Automated Search Ad Approval Process

A search engine manually checking ads to be served with search results, or on web pages could be a pretty labor intensive proposition. What’s the best way to automate such a process?

And what about followup checks on the advertisments, and the landing pages that they may point to?

A new patent application from Google, published today, describes how such an automated system might work.

Advertisement approval
Inventors: Gregory Joseph Badros, Robert J. Stets, and Lucy Zhang
US Patent Application 20060149623
Published July 6, 2006
Filed: December 30, 2004


An advertisement for use with an online ad serving system may be automatically checked for compliance with one or more policies of the online ad serving system. If the advertisement is approved, then it is allowed by be served by the ad serving system. Follow up checks of the advertisement may be scheduled. One follow up check may be to test a landing page of the advertisement for compliance with policies. If the advertisement is not approved, hints for making the ad comply with one or more violated policies may be provided to an advertiser associated with the ad, and/or an ad serving system customer service representative. Determining whether or not to approve the advertisement may include determining violations of one or more policies by the advertisement, and, for each of the violations, determining whether or not to exempt the violation.

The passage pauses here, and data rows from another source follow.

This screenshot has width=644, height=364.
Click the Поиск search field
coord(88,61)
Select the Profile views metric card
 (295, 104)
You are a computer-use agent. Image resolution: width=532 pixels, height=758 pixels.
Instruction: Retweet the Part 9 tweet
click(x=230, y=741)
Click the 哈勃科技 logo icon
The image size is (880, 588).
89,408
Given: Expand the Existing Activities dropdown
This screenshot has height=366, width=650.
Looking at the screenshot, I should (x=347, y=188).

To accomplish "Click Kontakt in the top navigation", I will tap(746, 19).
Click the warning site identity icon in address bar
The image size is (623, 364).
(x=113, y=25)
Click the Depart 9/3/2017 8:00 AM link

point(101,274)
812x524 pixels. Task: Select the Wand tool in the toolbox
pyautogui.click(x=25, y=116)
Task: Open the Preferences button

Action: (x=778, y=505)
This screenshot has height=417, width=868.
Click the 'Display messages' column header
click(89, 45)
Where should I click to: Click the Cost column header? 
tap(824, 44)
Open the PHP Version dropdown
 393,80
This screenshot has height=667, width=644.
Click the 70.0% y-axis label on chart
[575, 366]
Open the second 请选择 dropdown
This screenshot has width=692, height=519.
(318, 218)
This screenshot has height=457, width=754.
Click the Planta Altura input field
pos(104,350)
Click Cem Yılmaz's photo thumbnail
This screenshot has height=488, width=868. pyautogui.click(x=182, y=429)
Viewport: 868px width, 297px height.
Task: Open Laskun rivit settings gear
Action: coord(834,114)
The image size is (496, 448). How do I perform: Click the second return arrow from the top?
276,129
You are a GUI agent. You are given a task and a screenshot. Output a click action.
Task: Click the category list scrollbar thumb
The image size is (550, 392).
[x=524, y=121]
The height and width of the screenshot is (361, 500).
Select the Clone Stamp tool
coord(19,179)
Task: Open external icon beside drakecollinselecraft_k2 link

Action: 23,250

The patent application lists some of the policies that its system might check for, involving:

  • Superlatives,
  • Repeated words,
  • Repeated phrases,
  • Trademarks,
  • Vulgar language,
  • Ad landing pages that generate pop-up ads,
  • Ad landing pages that disable a browser “back” function,
  • Inappropriate capitalization,
  • Landing pages that cannot be viewed in a standard browser,
  • Multiple exclamation points,
  • Text that is too long,
  • Landing page URL that does not match the visible URL spelling, and;
  • Counterfeit design goods.

The process described may also include the use of a whitelist in the exemption of some of these violations, which could be applied on a:

  • Per language basis,
  • Per advertiser basis,
  • Per ad group basis, and/or;
  • Per ad campaign basis.

This automated system may also provide some hints to advertisers on gaining approval after a violation or violations have been uncovered.

There’s a much longer list further down in the document that spells out some of the disapproval reasons, such as “Identify Affiliate Status”, “Offer not reflected within 1-2 clicks of landing page”, “Clarify Prescription Requirement”, “Keywords don’t reflect adult content”, and more.

There’s also some interesting language in the document on the use and creation of “Trust Scores” for advertisers based upon previous advertments and advertising campaigns.

If you are interested in how such an automated system might work, and might affect the approval of paid advertisements, you may want to dig deeper into the patent application.